Ładnych kilka lat temu rząd PO wyśrubował wymagania stawiane branży bukmacherskiej do niebotycznych poziomów. Dzisiaj ich następcy średnio dbają o to, by te rygorystyczne regulacje były wypełniane, a szara strefa kwitnie w najlepsze. Branża jest wkurzona - w ramach protestu dwóch największych buków w kraju zlikwiduje w najbliższy weekend swoje reklamy na stadionach.
STS i Fortuna zrezygnują z reklam na koszulkach sponsorowanych przez siebie zespołów, a ich logo nie będzie wyświetlane na bandach rozstawionych dookoła boiska. Tak wyglądać będzie 32. kolejka piłkarskiej ekstraklasy, która będzie rozgrywana między 12. a 15. maja.
Zmiana będzie się rzucać w oczy przede wszystkim na koszulkach Legii Warszawa, Miedzi Legnica i Lecha Poznań. STS i Fortuna reklamują się bowiem na froncie koszulek tych drużyn. W najbliższej kolejce zespoły zagrają w trykotach z wielkim napisem "Graj Legalnie". W przypadku Jagiellonii Białystok, Widzewa Łódź, Zagłębia Lubin (STS) oraz Radomiak (Fortuna) zmiana będzie polegać na zakryciu reklam na rękawkach specjalnymi opaskami z logo akcji.
Bukmacherzy tracą przez szarą strefę miliony złotych
Działanie może wyglądać w pierwszej chwili na autosabotaż. Kibice piłkarscy to przecież jedna z głównych grup odbiorców zainteresowanych obstawianiem wyników widowisk sportowych za pieniądze. Z tego względu bukmacherzy co roku kładą na sponsoring polskich klubów piłkarskich grube miliony złotych.
W rzeczywistości dla legalnych bukmacherów większym problemem okazuje się dzisiaj odpływ klientów w stronę szarej strefy, niż niechęć kibiców do grania jako takiego. Pisaliśmy niedawno, że Polacy rozsmakowali się w obstawianiu nielegalnych zakładów. Przeciętny klient zostawia już w kieszeniach nielicencjonowanych operatorów prawie 300 zł miesięcznie.
Efekt? Jeżeli skupimy się wyłącznie na zakładach zawieranych przez internet, okazuje się, że szara strefa jest już większa niż wszystkie licencjonowane firmy razem wzięte.
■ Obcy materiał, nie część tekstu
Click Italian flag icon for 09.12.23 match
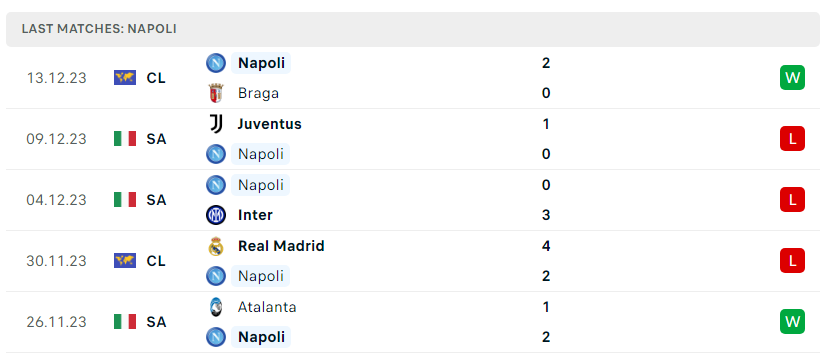This screenshot has width=827, height=361. (125, 139)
O co apeluje STS i Fortuna?
W dużym skrócie - o obniżenie podatku od gier. Bukmacherzy wskazują, że obecnie wynosi on 12 proc. od przychodów i jest jednym z najwyższych na świecie. To, zdaniem operatorów, winduje koszty legalne gry, sprawia, że wypłaty są niezadowalające dla graczy i w pewnym sensie wpycha je w ramiona nielegalnych bukmacherów.
Drugim postulatem jest skuteczne blokowanie stron internetowych buków, które działają bez licencji. Obecnie podmioty działające w szarej strefie radzą sobie z tym w bajecznie prosty sposób. Po zablokowaniu jednej domeny, po prostu dodają do jej następczyni jedną literkę bądź cyferkę i przez kolejne miesiące przyjmują zakłady bez większych problemów.